Back in May of this year, we’d only just been April Fool’d by Conficker, the temperatures were still cool and I could still occasionally wear a scarf, the 2007 Pagani was but a twinkle in a winemaker’s eye, Hélio Castroneves had not yet won the 93rd Indy 500, the Community of the People had yet to enact their coup on the Parliament of Greenland, and perhaps most important of all, it was time for the Monte Bello Final Assemblage tasting.
Although of course much of note took place that wild and wooly day (Did I say blisteringly hot? That’s what I meant to say. Not “wild and wooly.” My bad.), one particularly singular opportunity was present in the form of the Vintage Pack. Yes, ’twas true. Guests were able to taste the 1995, 1997, and 1999 Monte Bellos. I remember it as if it were yesterday … (initiate dream sequence)
If the picture of the floating eye doesn’t make the dream real for you all over again, you can also click here to read my original recapment. A particularly relevant excerpt follows, the relevance of which I hope to make clear shortly:
Summary: Appropriately showing the “youngest” of the three, but highly notable for the depth, concentration, and singularity of the earth and spice components. For my final compare-and-contrast with notable wine writers, we’ll this time turn to Steve Heimoff, who wrote in Wine Enthusiast back in 2005, “Will be very good, but don’t touch it until 2014,” which seems to confirm the youthful character of this fine vintage. And by the way, he then went on to give the wine a 95 point rating!
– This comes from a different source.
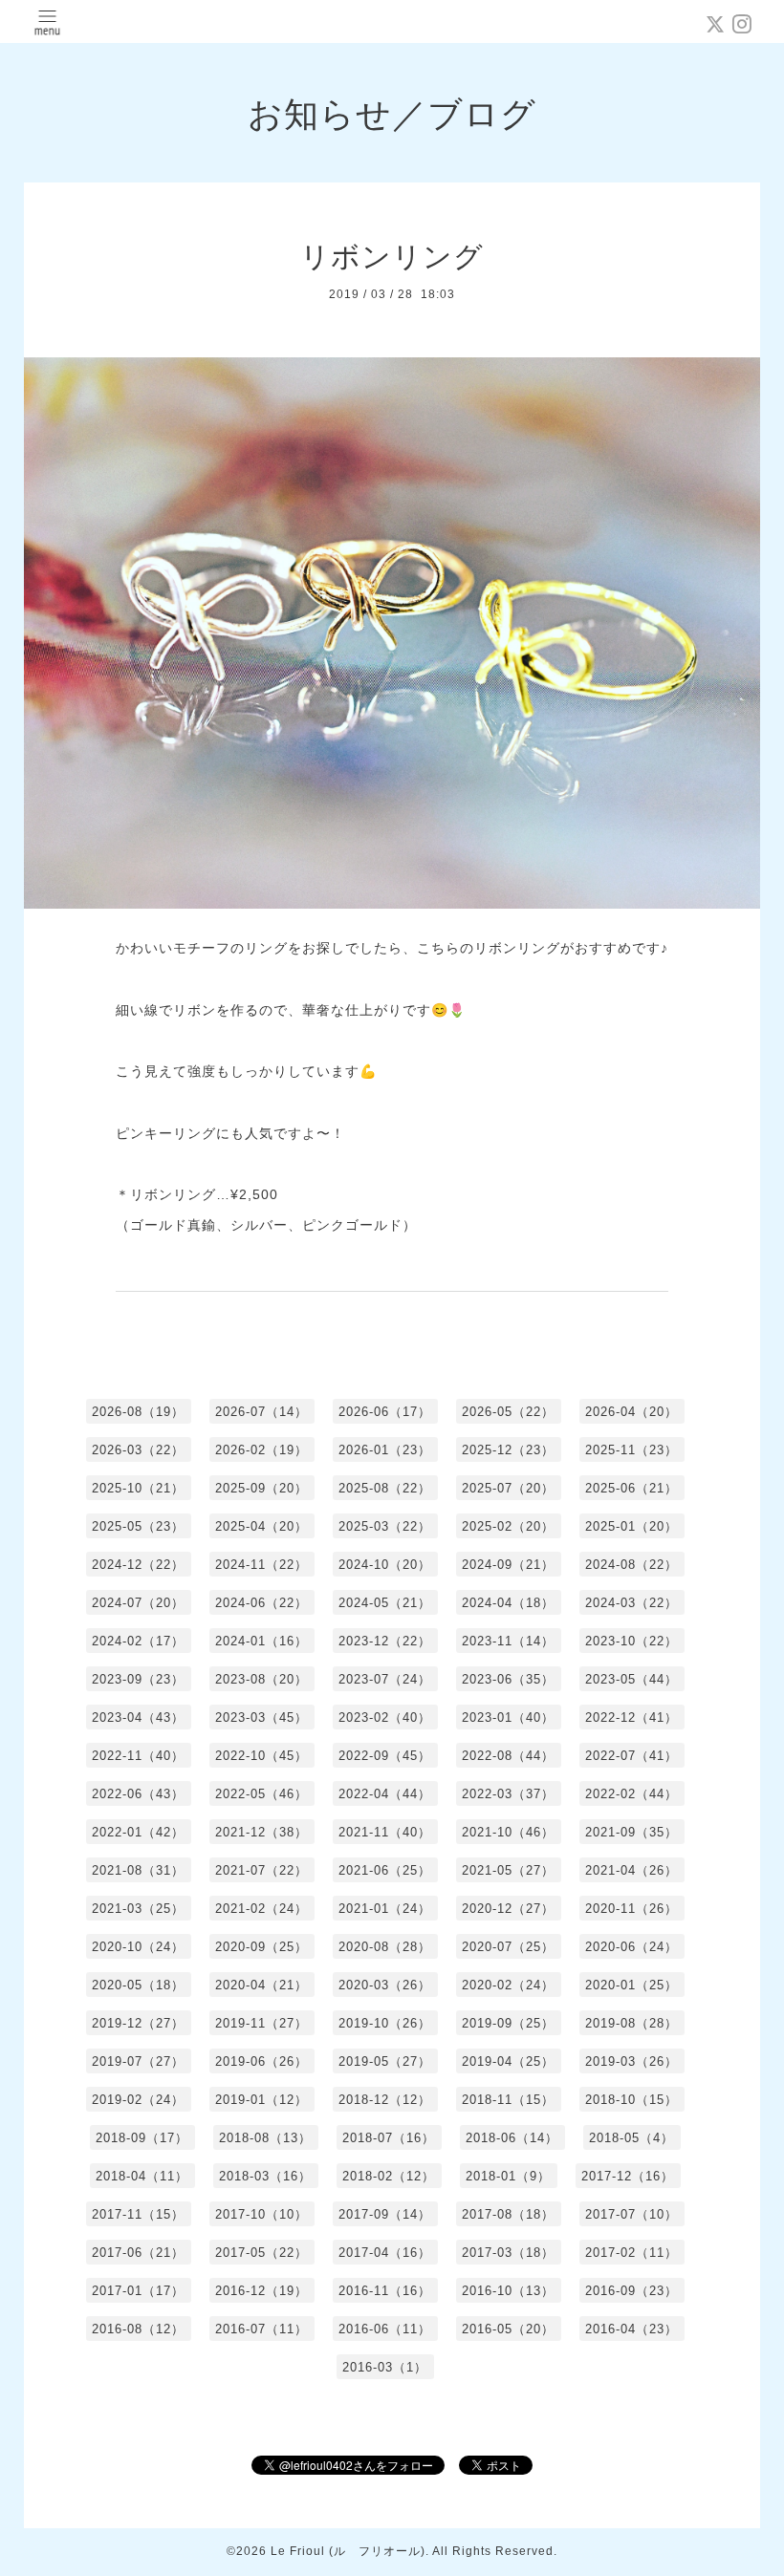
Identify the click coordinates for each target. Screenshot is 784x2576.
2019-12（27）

The excerpt above comes from my notes on the 1999 Monte Bello; notes, it turns out, that would cause certain wine writers to take a certain degree of umbrage, given their feeling that my notes were, or so they seemed to think at the time, apparently wildly inaccurate. An excerpt:
Seriously, you thought the 1999 was showing the *youngest* of the wines?
Well, yes, actually, I did. So much so, in fact, that I “challenged” said wine writers to another tasting. Put another way, I invited the writers up to Monte Bello, to revisit the 1999. I am happy to say that my invitation was accepted.
Sorry, just had to sneak that eye in there again.
So anyway, there we were, August 7th, 2009, in the Monte Bello Tasting Room. So deeply engrossed were we in our endeavor that we were barely aware that Florida Senator Mel Martinez was announcing his resignation, or that Ronnie Biggs, one of the masterminds of The Great Train Robbery, was being freed. No, all we could think about, talk about, LIVE FOR, was the 1999 Monte Bello.
Fast forward to the end of the story. Which is here. Which is where I say, “Suffice it to say …”, which then rather smoothly segues into the moment where I smugly quote from one of the writers, who writes, most writerly:
Still got plenty of life.
About the 1999.
I jest of course. Or do I?
I do. In truth, I was honored to have these wise gentlemen present, and I was happy that their verdict, in the end, was a positive one as regards the 1999. If you’d like to read what one of the participant’s had to say about our tasting, please click here, and you’ll be directed to a fine blog that goes by the handle Santa Cruz Mountains and Santa Clara Valley Wines. And if you’d like to read what one of the other participants posted at Cellar Tracker, please click here.
Elegant and with years ahead of it.
That’s an excerpt from his notes.
I mean, I jest. Or do I?
(Thank you to Dave Tong, Richard Jennings, and Wes Barton for your participation!)